■ PROBLEM DESCRIPTION
Your answer should be an exact copy of all the entries, free of pictures.

+++ INPUT

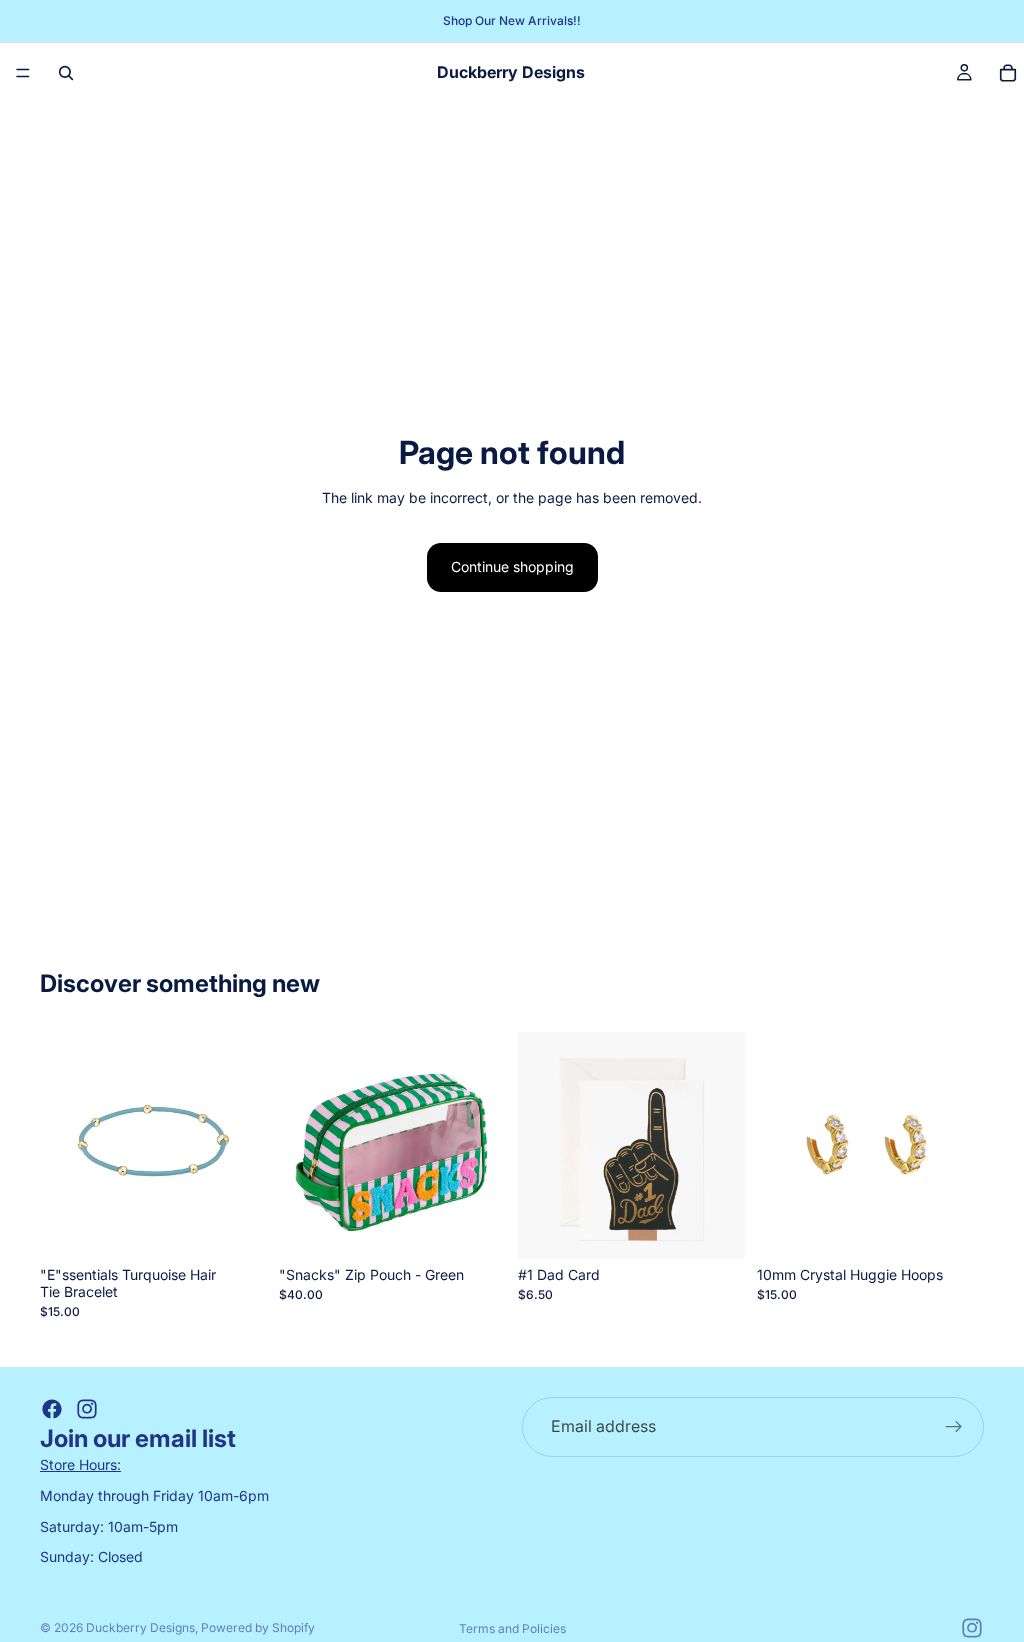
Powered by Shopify (258, 1627)
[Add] (236, 1228)
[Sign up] (954, 1427)
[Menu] (23, 73)
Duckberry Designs (140, 1627)
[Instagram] (87, 1409)
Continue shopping (512, 566)
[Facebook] (52, 1409)
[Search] (66, 73)
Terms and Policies (512, 1628)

++++++

■ TASK ANSWER
Powered by Shopify (258, 1627)
[Add] (236, 1228)
[Sign up] (954, 1427)
[Menu] (23, 73)
Duckberry Designs (140, 1627)
[Instagram] (87, 1409)
Continue shopping (512, 566)
[Facebook] (52, 1409)
[Search] (66, 73)
Terms and Policies (512, 1628)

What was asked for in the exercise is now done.